— Пожалуй, я откажусь. Не хочу мешать с шампанским.
— Ничего тебе не будет. Или скажешь, у тебя закалки деревенской нет?
— Никогда не стремилась преуспеть в этом деле, Арсений Евгеньевич, — уклончиво ответила я, покосившись на выход из зала.
Разговор нравился мне все меньше.
Подошел официант, и Батрухин сделал заказ. Я тоскливо скользила взглядом по залу в надежде, что вернется Данилов или обо мне вспомнит Катенька. И раздумывала, не пойти ли искать подругу, что-то она совсем запропастилась. Останавливала боязнь разминуться, она ведь просила остаться здесь. А, может, у Кати что-то случилось, и она вовсе ушла из ресторана? Я достала мобильный. Убедилась, что мне никто не писал, не звонил, и отправила подруге сообщение.
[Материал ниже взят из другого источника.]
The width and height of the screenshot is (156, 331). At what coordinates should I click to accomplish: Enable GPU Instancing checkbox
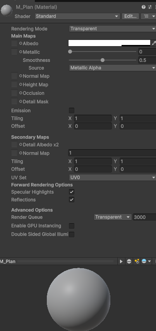tap(72, 226)
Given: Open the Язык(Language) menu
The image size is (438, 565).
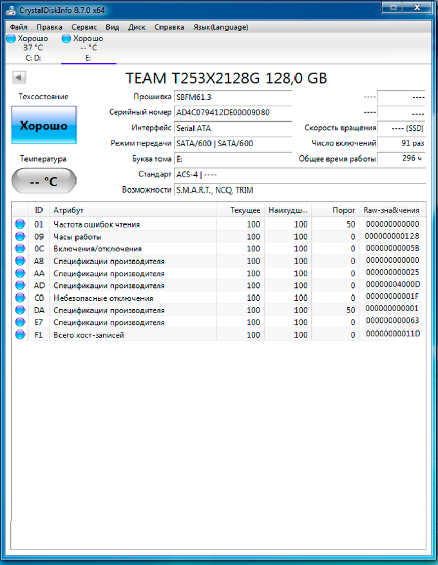Looking at the screenshot, I should pos(220,27).
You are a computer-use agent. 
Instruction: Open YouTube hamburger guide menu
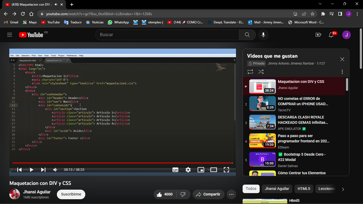click(10, 35)
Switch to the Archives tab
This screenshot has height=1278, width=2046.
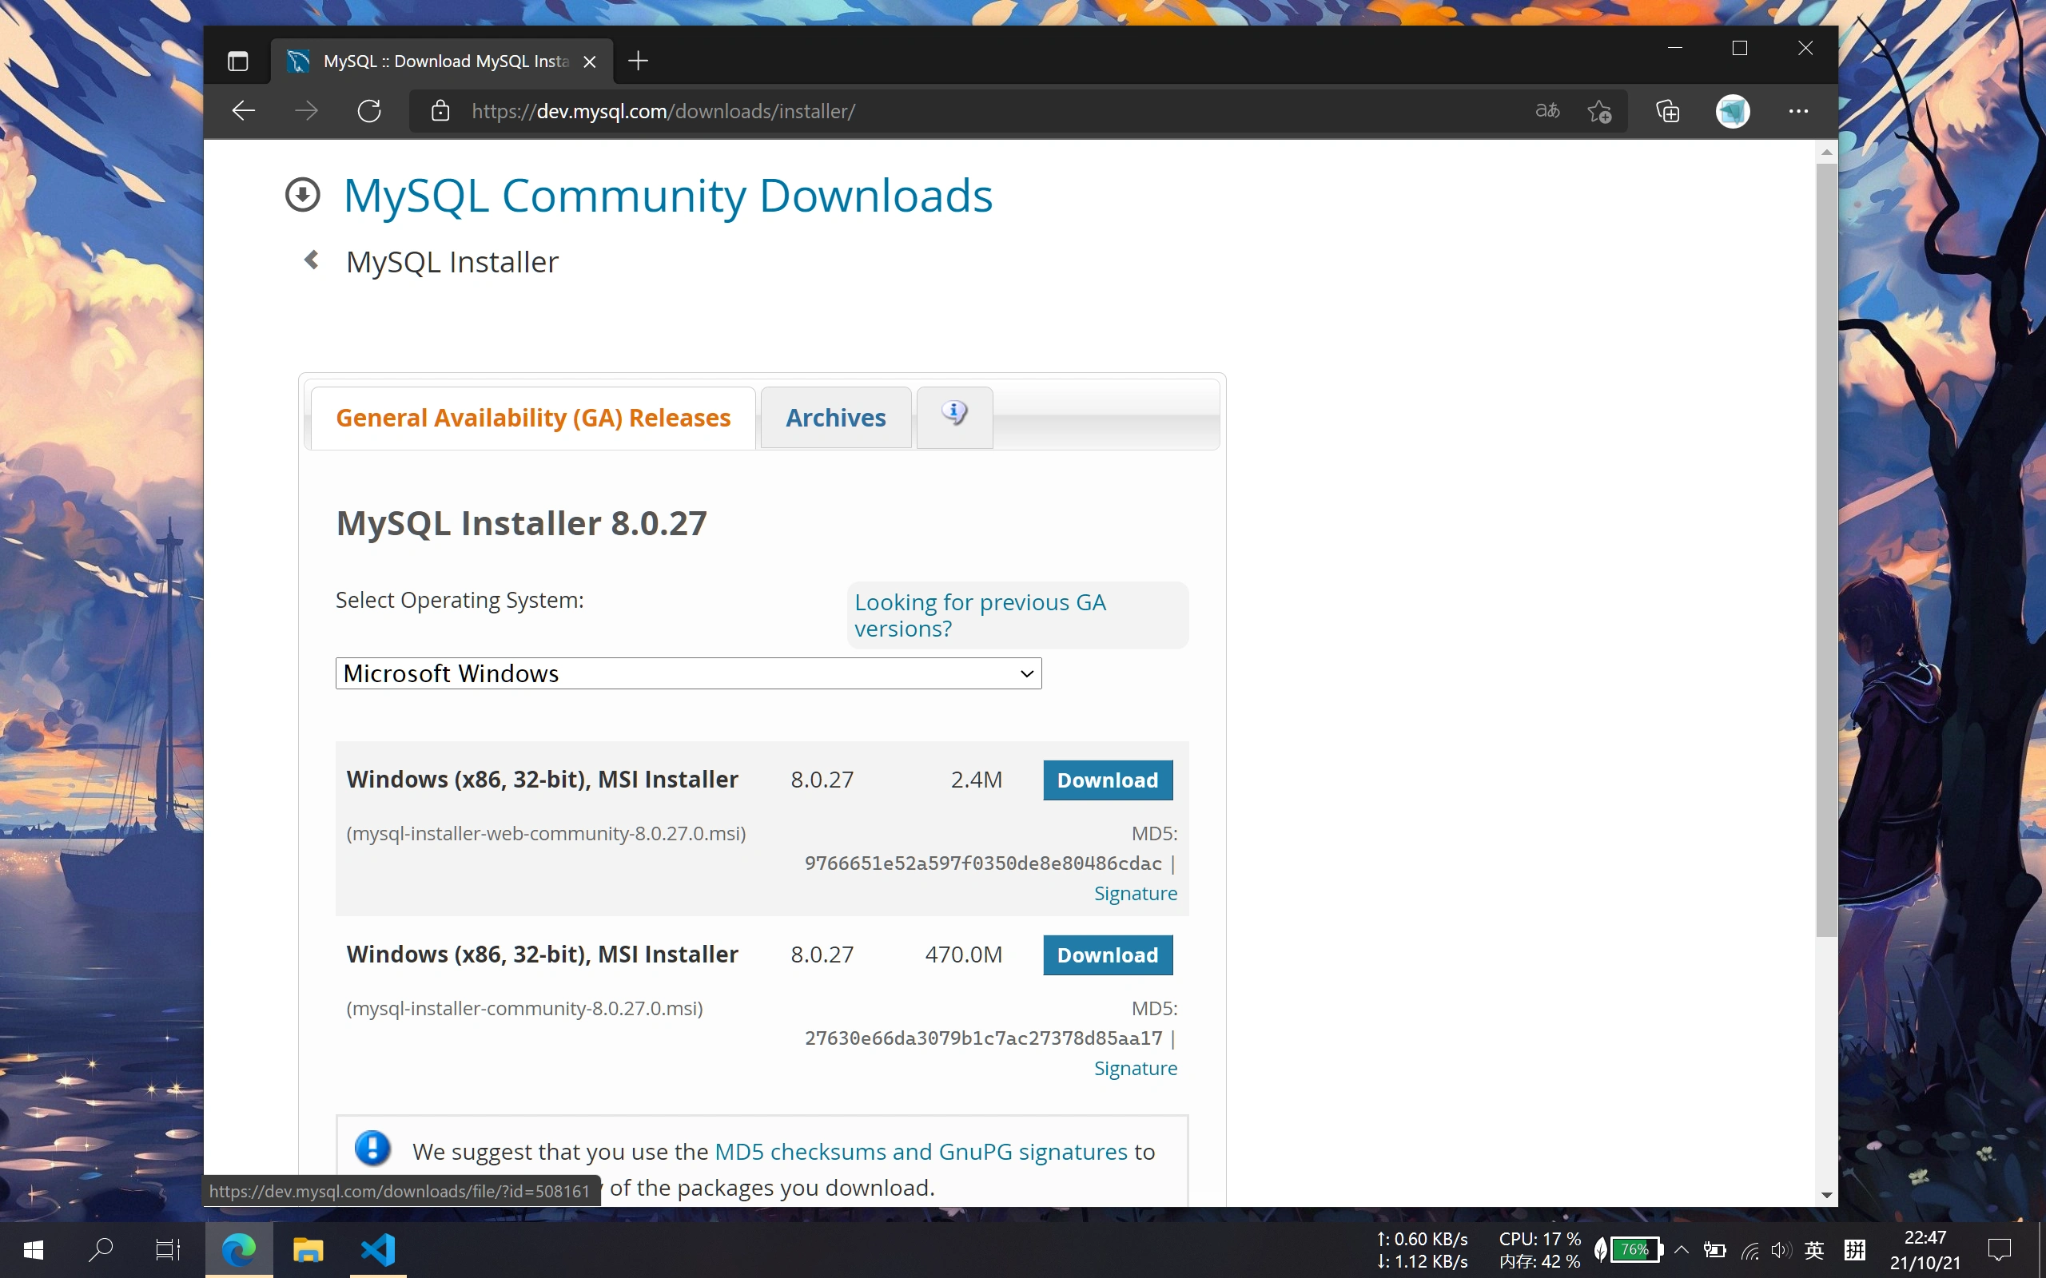(x=835, y=418)
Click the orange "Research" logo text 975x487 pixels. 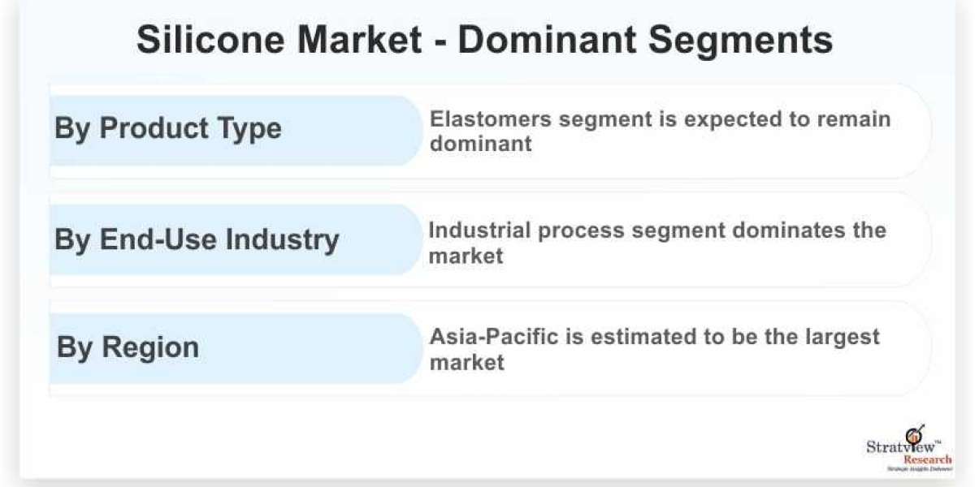pyautogui.click(x=927, y=459)
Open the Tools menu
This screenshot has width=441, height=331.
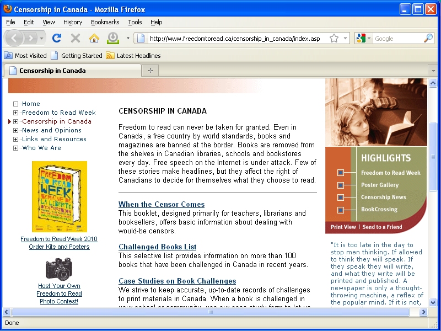(135, 22)
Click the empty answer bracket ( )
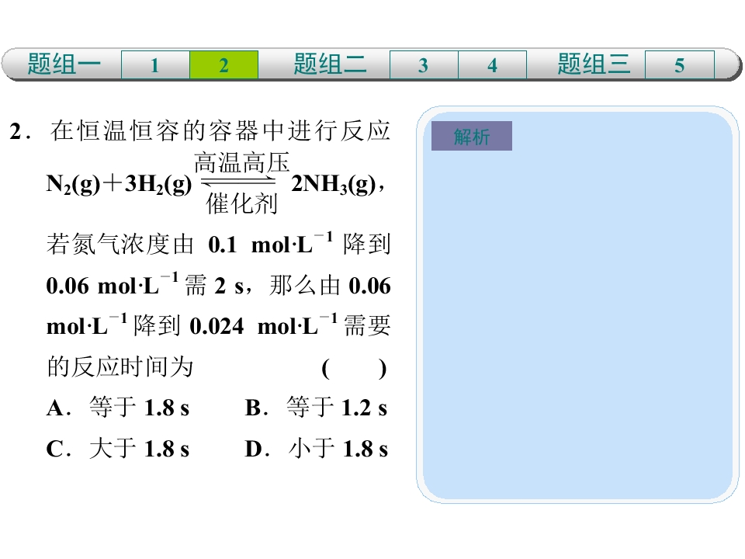This screenshot has width=745, height=559. pos(354,368)
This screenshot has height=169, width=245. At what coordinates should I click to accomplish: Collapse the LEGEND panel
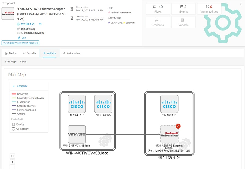point(14,86)
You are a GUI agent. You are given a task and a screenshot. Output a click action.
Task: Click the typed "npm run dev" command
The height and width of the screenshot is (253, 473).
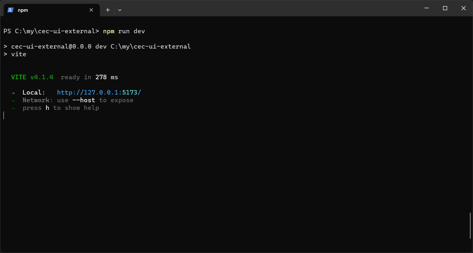[124, 31]
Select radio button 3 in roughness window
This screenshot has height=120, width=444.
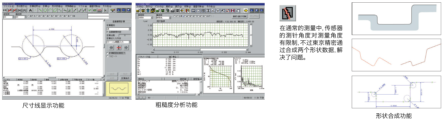click(182, 16)
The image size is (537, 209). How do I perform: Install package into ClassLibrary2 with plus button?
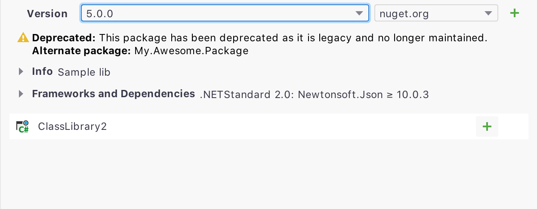pyautogui.click(x=487, y=126)
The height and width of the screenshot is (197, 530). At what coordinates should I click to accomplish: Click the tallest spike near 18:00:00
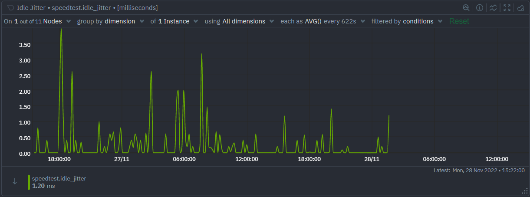tap(61, 30)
Подошел официант с подносом. Поставил передо мной большую тарелку с креветками и зелеными листьями салата, все политое каким-то пряным соусом. Мидии, сыр и еще какие-то закуски. Для Арсения — крепкий алкоголь со льдом в квадратном тяжелом стакане — ром или виски.
— Ты, наверное, не ела еще. Пробуй салатик, девочкам такое заходит. А куда твоя подружка подевалась?
— Кате позвонили. Она отошла, но вот-вот вернется.
— Катя-Катя-Катенька… — пробормотал, задумчиво барабаня по столу пальцами, Батрухин. — А давай ждать Катеньку вместе?
Мимо снова прошел Данилов, направляясь к выходу. Меня он, как и прежде, не заметил, но на этот раз ничего удивительного. Мы ведь расположились чуть в стороне в полузакрытой кабинке.
— О, босс, — отметил этот факт Арсений.
Я лишь стиснула зубы, не решившись окликнуть или предпринять какие-либо действия. Была бы одна, а так… И что я ему скажу? Пока я мялась в нерешительности, Данилов оказался у выхода. В этот миг и появилась Катенька. Поравнялась с ним. Они о чем-то поговорили и вместе покинули лаунж-зону.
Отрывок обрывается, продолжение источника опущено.